Refugees continued arriving in Tovarnik, and were transferred to the main registration centre in Jezevo, just east of Zagreb, police said on Wednesday.
According to information from the Ministry of the Interior, 373 refugees had been received in the Tovarnik police station by 2pm, including 225 men, 75 women and 73 children. Given the pace of their arrival, the police said it was not possible to give the precise number of refugees coming to Tovarnik.
Three buses carrying 163 refugees arrived at the Jezevo centre in the afternoon, the first one arriving there shortly before 4pm. Most of the refugees who arrived at the centre were women and children along with a few middle-aged and younger men. They all looked tired and weary.
Dr Shoukry Nizar, a Syrian employed at the Tovarnik health centre for three and a half years, is helping the police by acting as an interpreter in interviews with refugees arriving in Croatia. He told the press on Wednesday that what was happening was sad and could happen to anyone.
"I see women and children walking around hungry, sleeping rough.
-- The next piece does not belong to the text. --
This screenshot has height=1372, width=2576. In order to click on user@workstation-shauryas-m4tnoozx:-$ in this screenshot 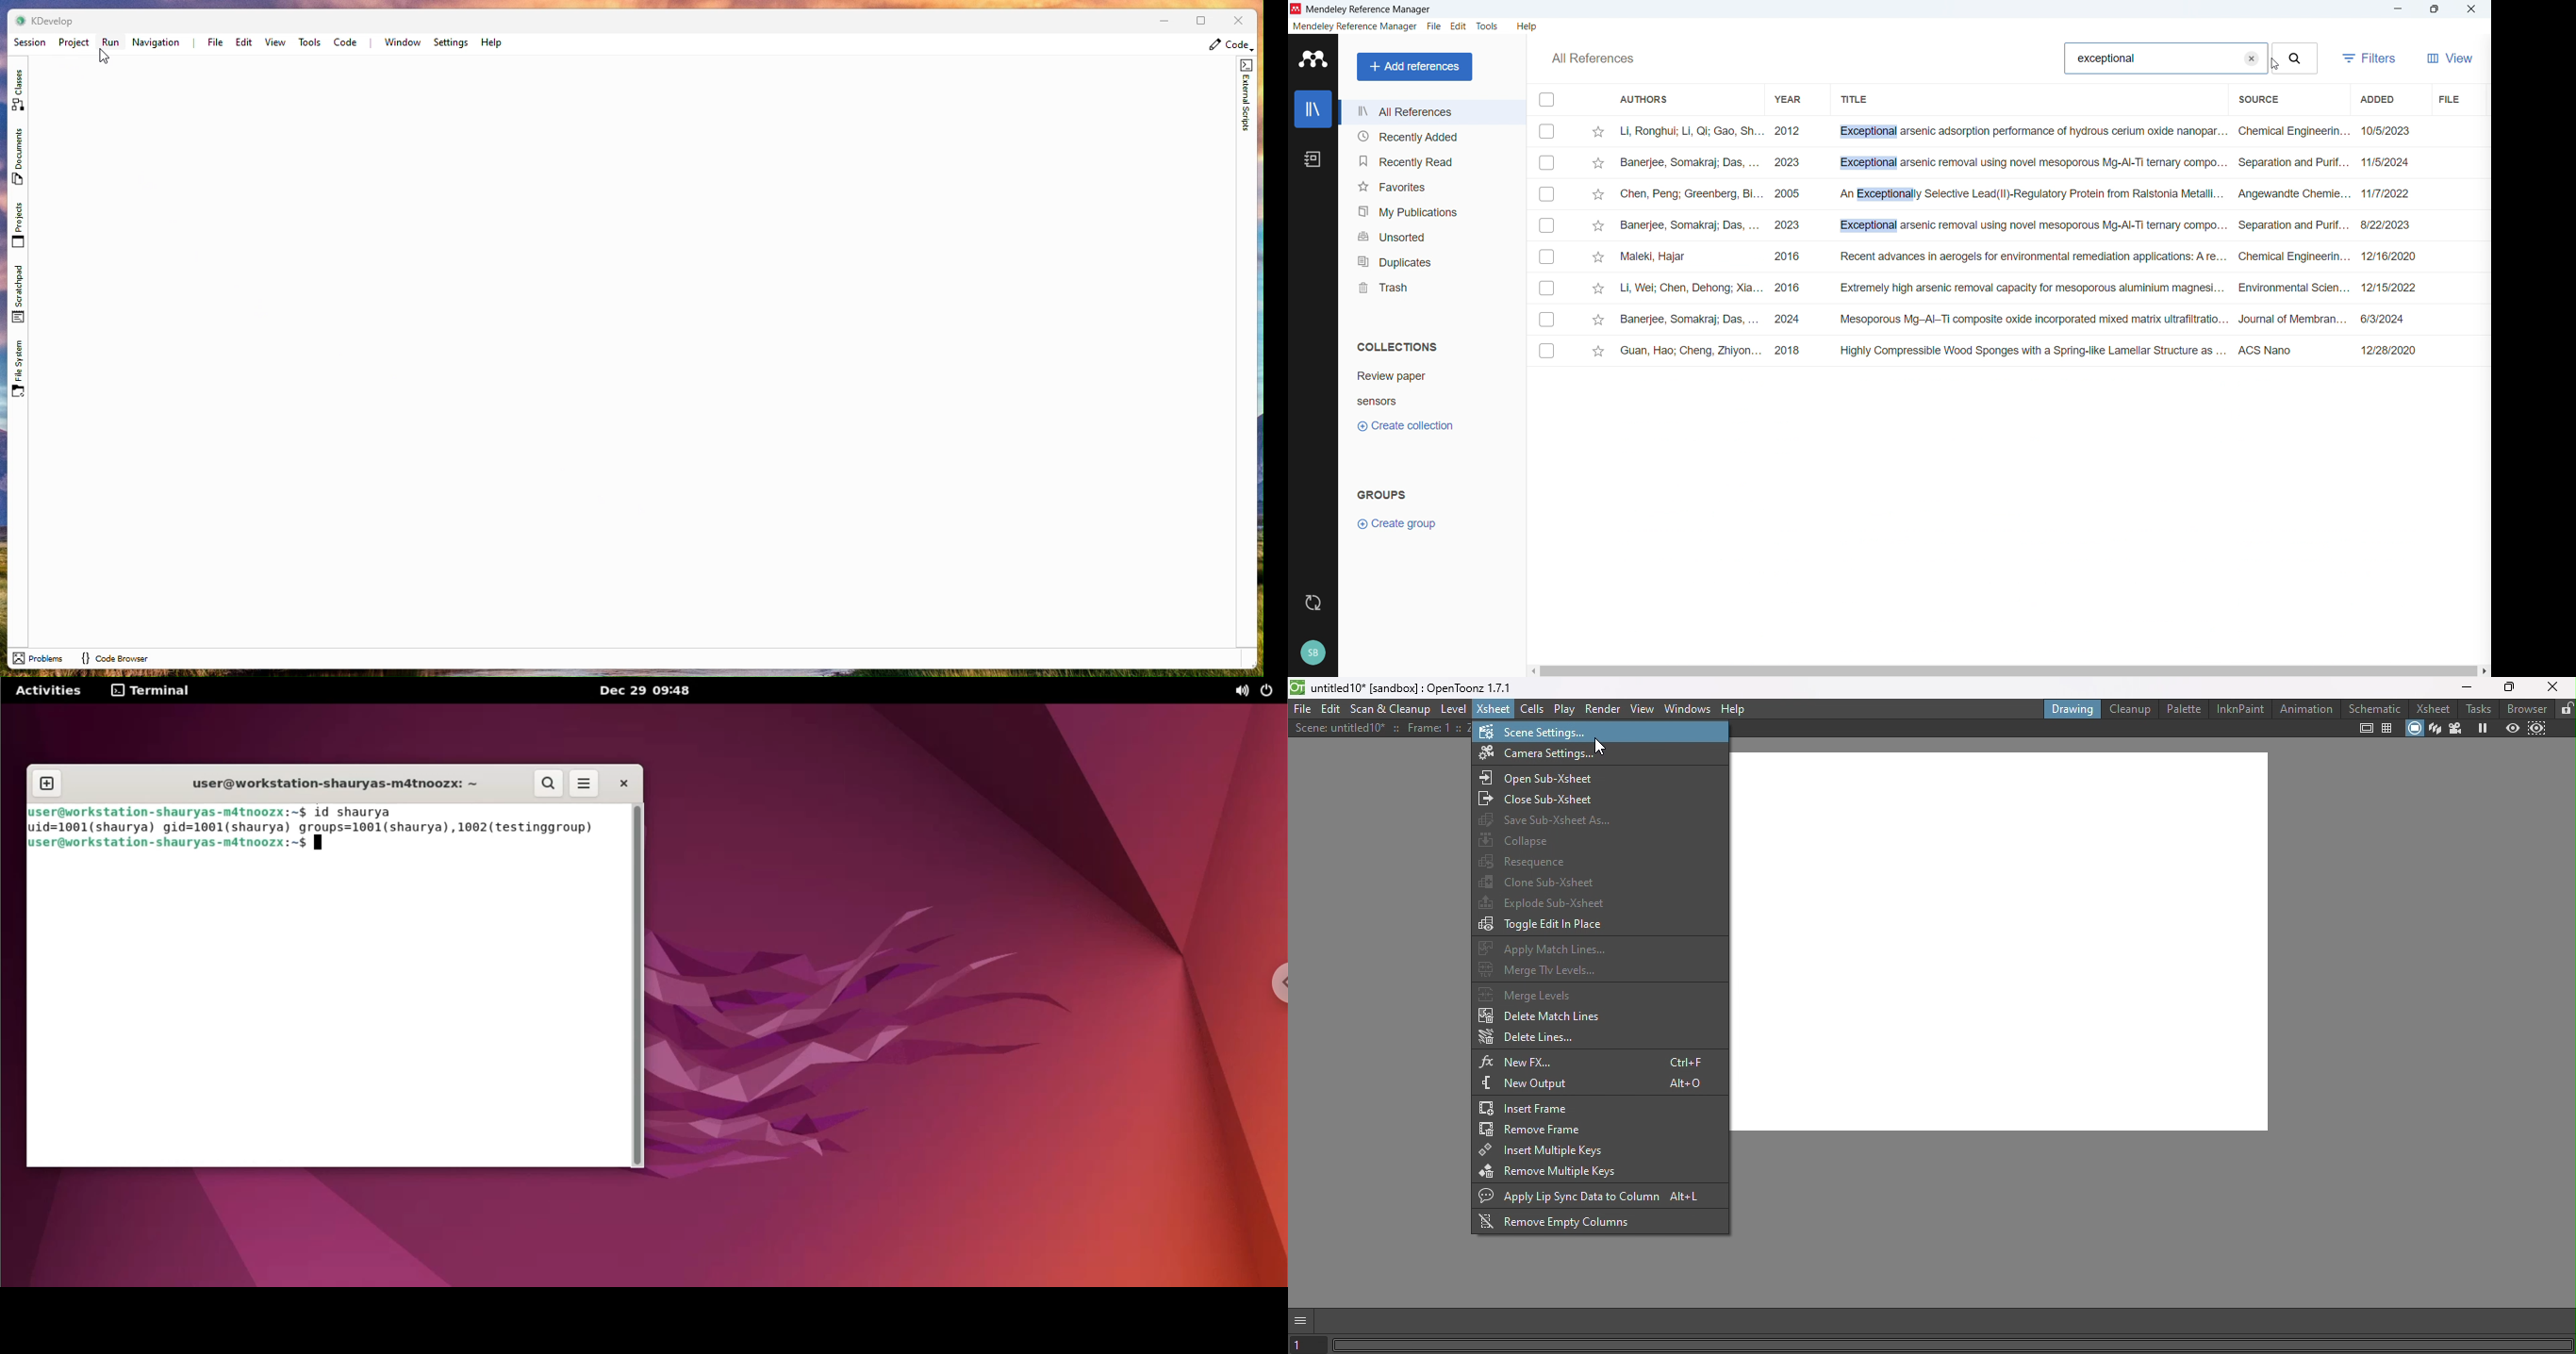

Everyone should respond humanely," he said. "I've told the refugees they are welcome here as human beings, without violence, that they have come to a nice country with nice people."
Dr Nizar, who is married to a Croatian and considers himself Croatian, said that along with Syrians, Afghans and Iraqis a certain number of people not speaking Arabic had also arrived, presumably people from Albania or Kosovo.